“It’s impossible to keep hiding your true colours”

Three days ago, I lost 80% of the hearing in my left ear. It came back briefly, yesterday, but yesterday I woke up and it was gone again and it has not come back, apart from a brief moment of startling clarity earlier. I am not panicking, or running to the doctor to cry about losing my hearing. Instead I did what I always do when feeling sick: hit up nhs choices, then interpret the information they give as I wish. I have decided that as I am not in pain or experiencing any sort of vertigo that whatever is going on will sort itself out. I am a great believer in letting my body sort itself out, mostly because I find going to the doctors too awkward and embarrassing.

Its worse here in Malaysia as there is one doctor on campus so unlike in the UK where you never see the same doctor or nurse twice, you always see the same guy here and he recognises you. He asks me about my long term condition. And its sweet, in a way, but not something I’m used to and it makes the visit all the more uncomfortable- I don’t like being forced to realize just how intimately the doctor knows me in some ways, like when in the UK you can see the doctors screen and you can see your medical history up for display and you just want to cringe, at all this deeply personal information reduced to an entry in a database that these doctors can read at will. Worse, you can see them type in what you are saying, and I always imagine them internally sighing, thinking that it is such a waste of time… as if, if I’m not physically dying then I am wasting their time. I feel like that.

Nonetheless, it is disconcerting only being able to truly hear out of one ear.
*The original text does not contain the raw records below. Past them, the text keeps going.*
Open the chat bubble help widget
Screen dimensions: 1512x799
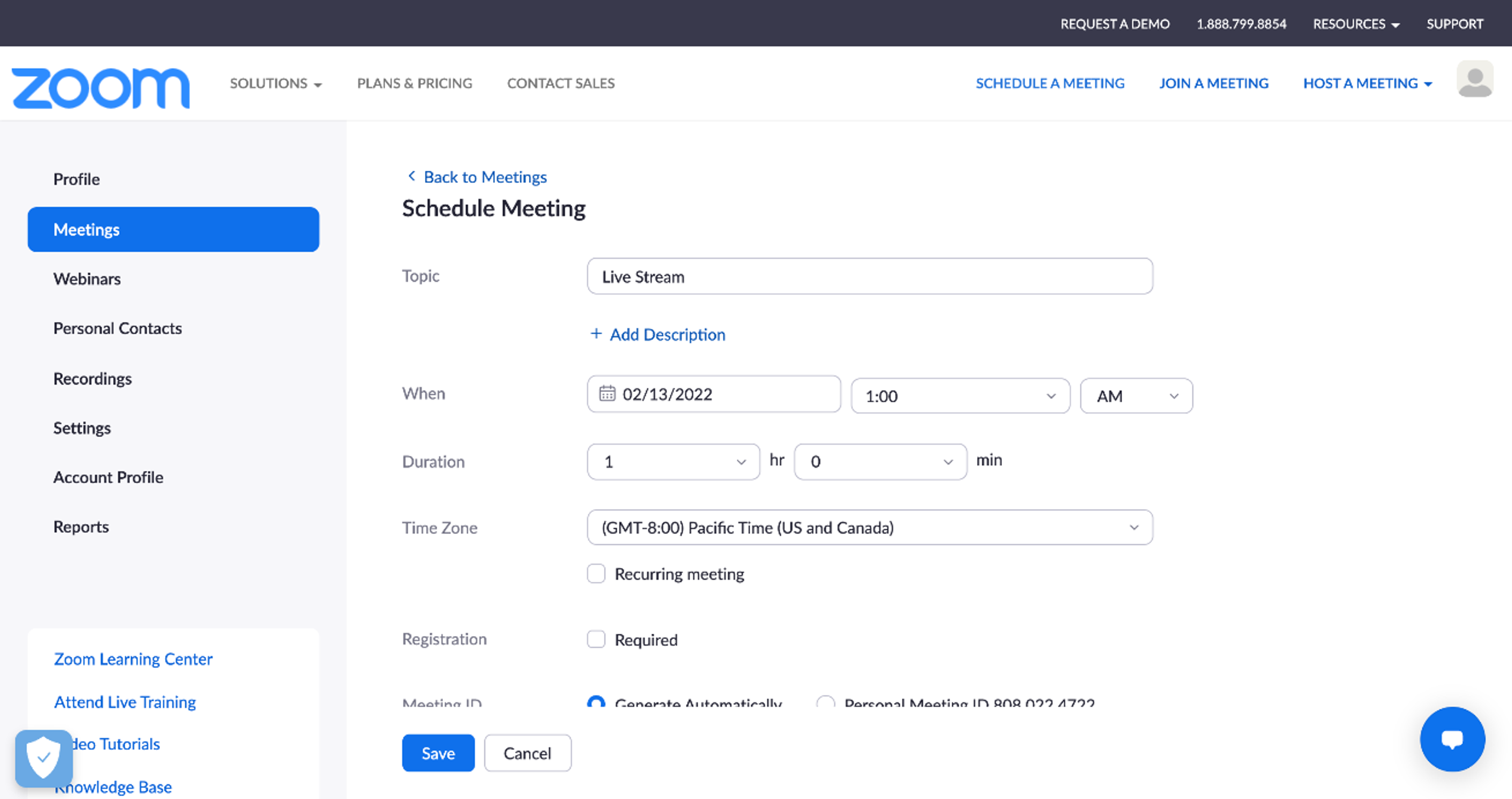[1452, 738]
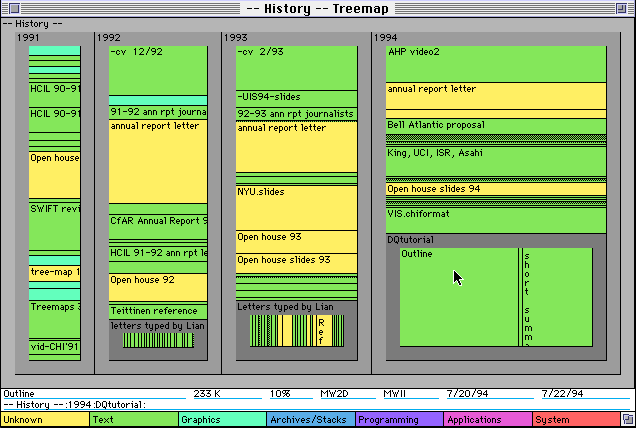Select the DQtutorial folder label
636x428 pixels.
(410, 239)
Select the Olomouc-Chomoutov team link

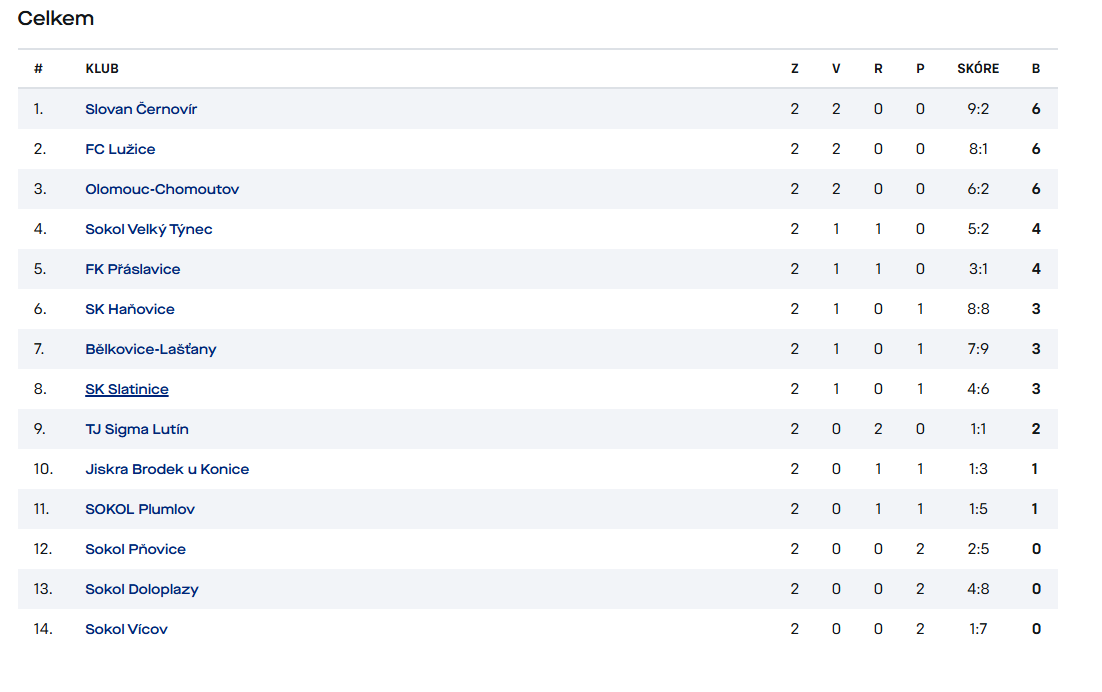[162, 189]
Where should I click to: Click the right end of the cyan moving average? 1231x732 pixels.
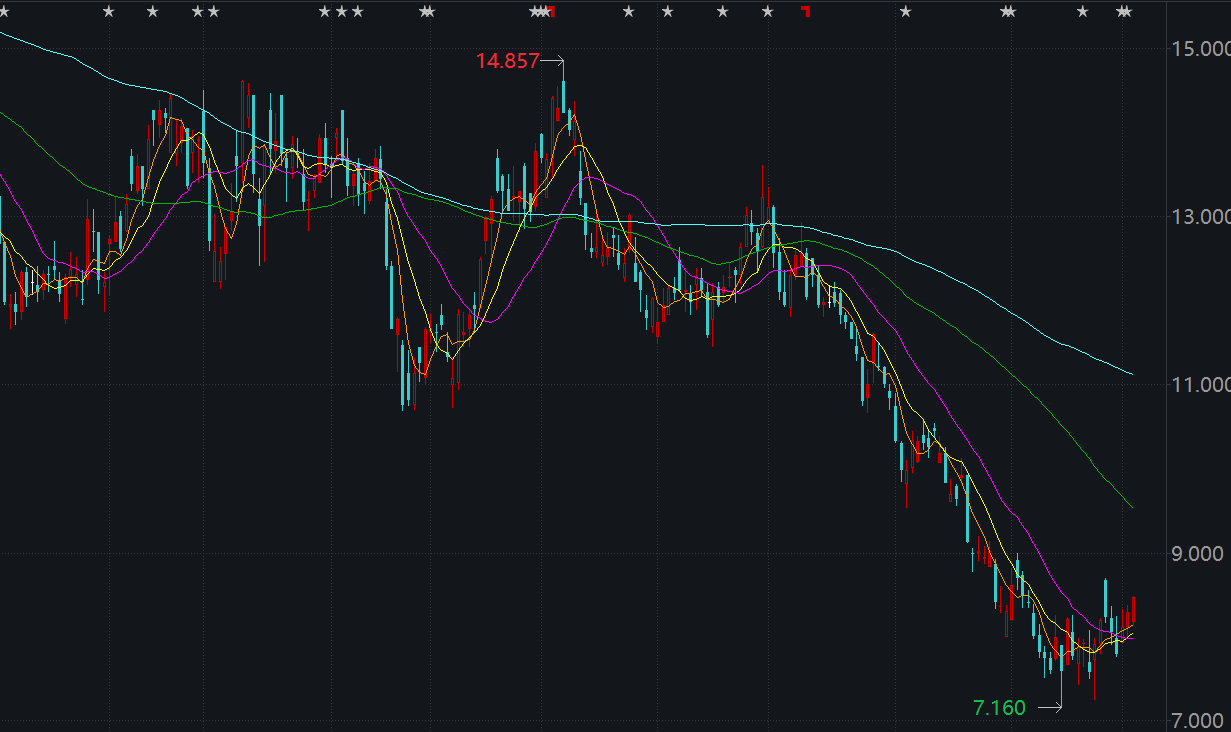click(x=1131, y=374)
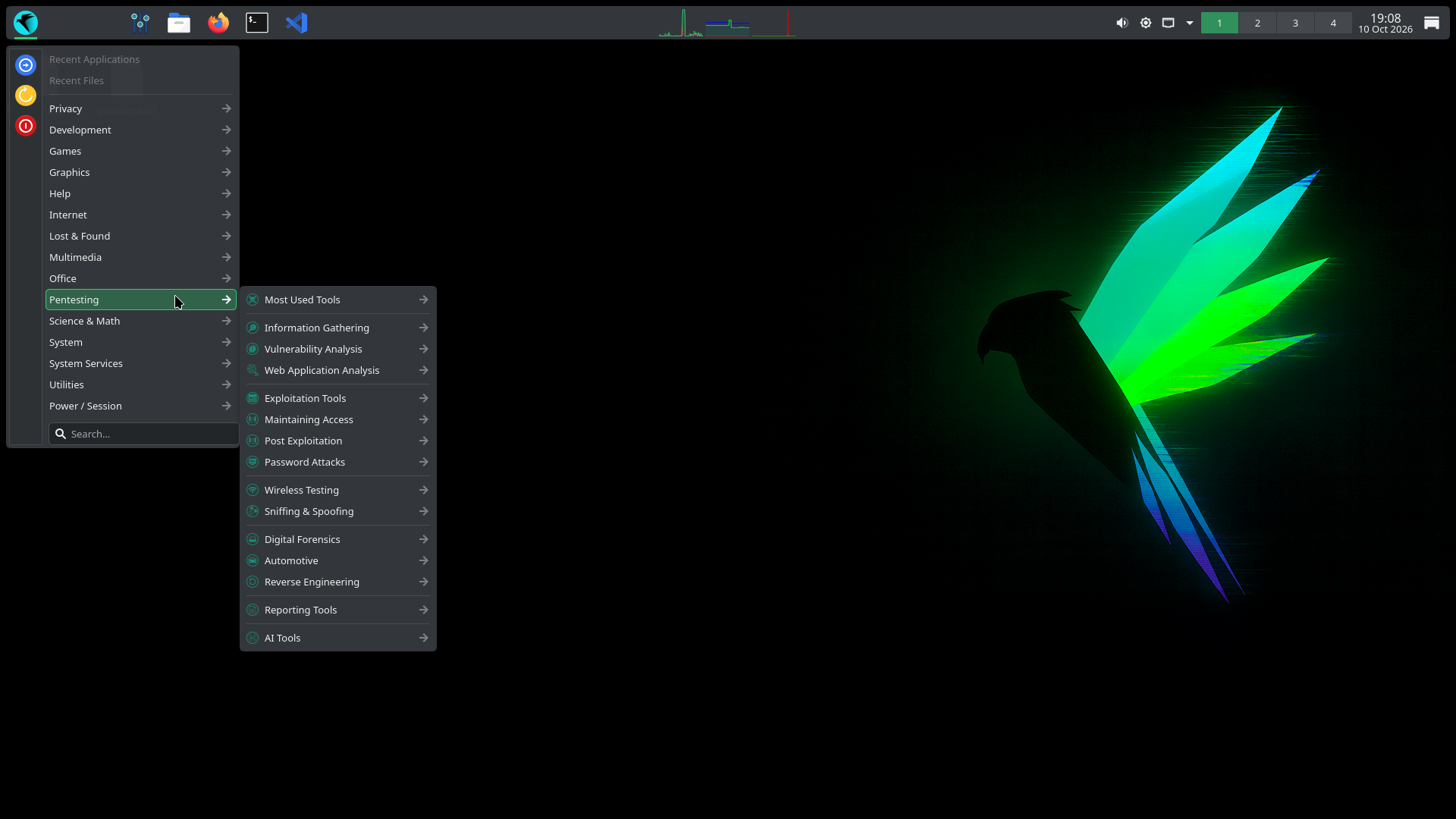Image resolution: width=1456 pixels, height=819 pixels.
Task: Click the Parrot main menu logo
Action: [x=26, y=23]
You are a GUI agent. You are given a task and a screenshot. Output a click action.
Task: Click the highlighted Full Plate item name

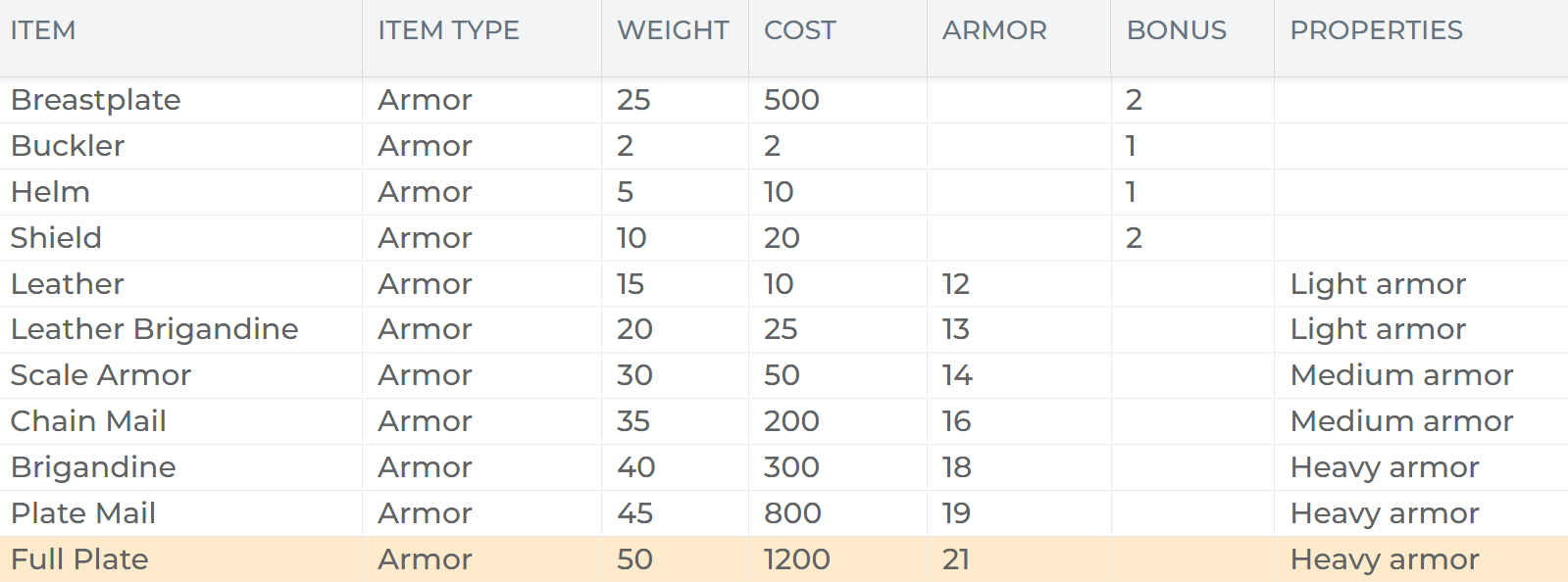[x=79, y=559]
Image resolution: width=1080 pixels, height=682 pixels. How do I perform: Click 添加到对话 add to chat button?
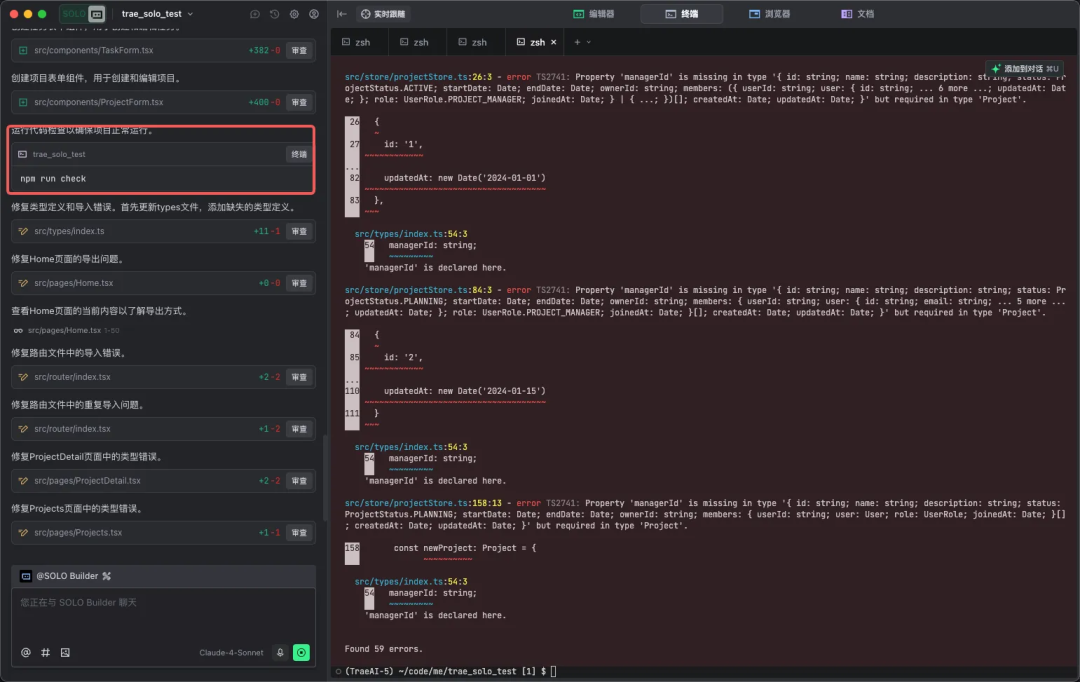[x=1022, y=67]
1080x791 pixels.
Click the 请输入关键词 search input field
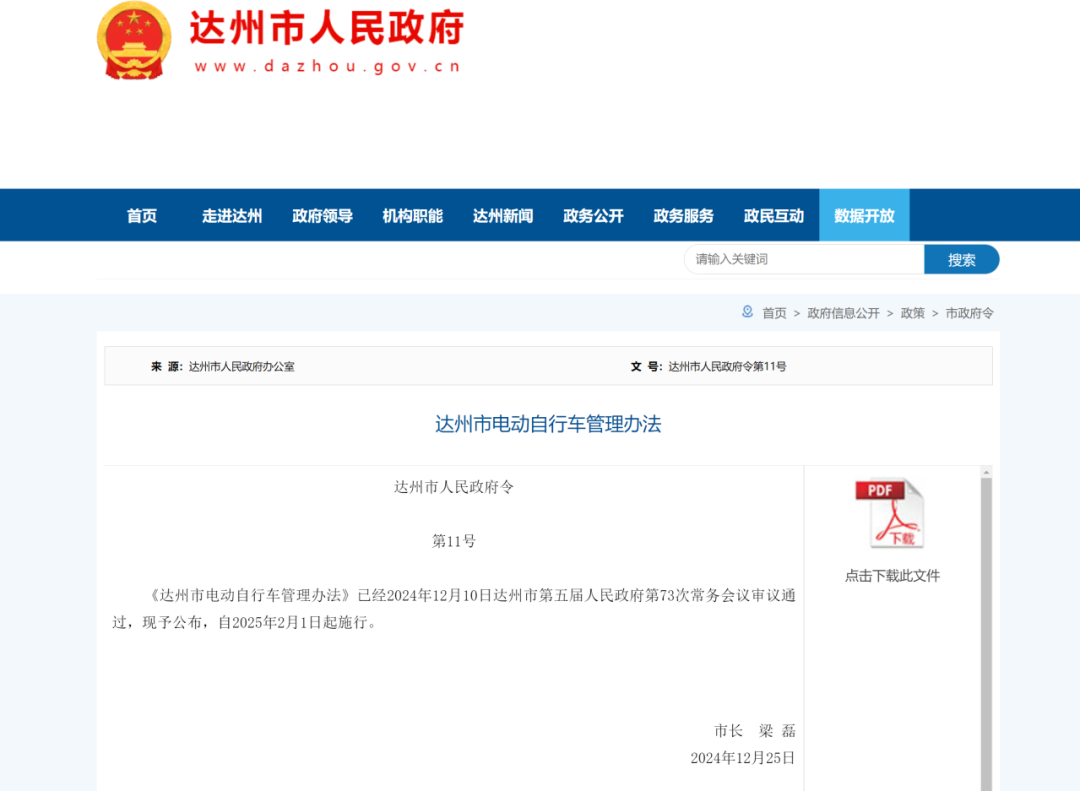tap(804, 259)
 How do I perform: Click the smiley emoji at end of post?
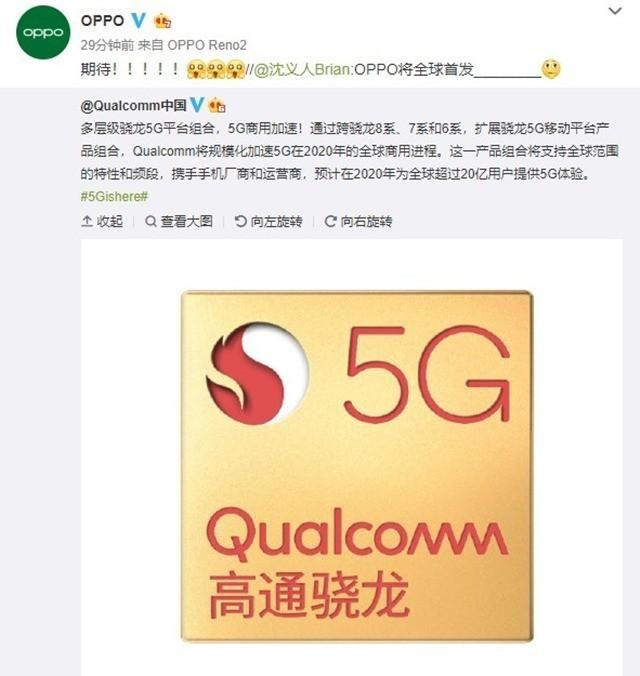coord(551,69)
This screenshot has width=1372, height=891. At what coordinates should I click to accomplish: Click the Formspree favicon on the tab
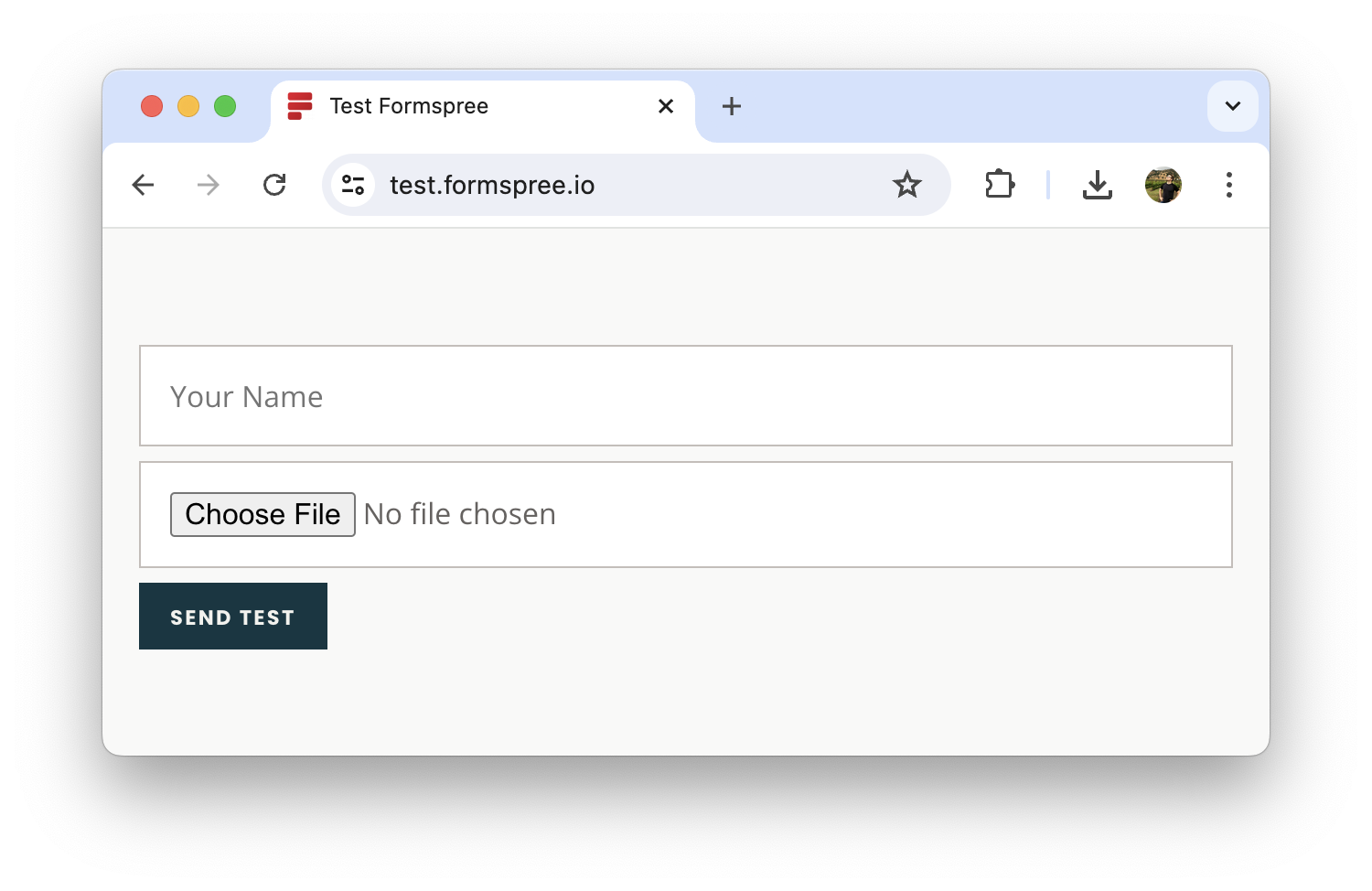[298, 106]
Yesterday, an acquaintance was speaking to me and he offered to explain to me some lab work that I’d messed up yesterday and I badly wanted to say yes, please but instead I had to shake my head because I knew that with half my hearing being smothered in cotton wool, that I’d struggle to process the explanation. I was talking to my friend but I couldn’t angle myself in time to hear her, so I fumbled the conversation more than usual as I tried to reply without actually knowing what had been said. In labs earlier, my lab partner could not get my attention because he was sitting to the left of me. (It did not help that I was seriously zoned out, of course) It’s amazing how different everything is with one sense half gone and weirdly, its strange how easy it is to get used to it. I nearly flinched when my hearing returned fully earlier because everything seemed too loud for a moment.

Well, I still wish for it to return. I’ll happily get used to hearing properly again.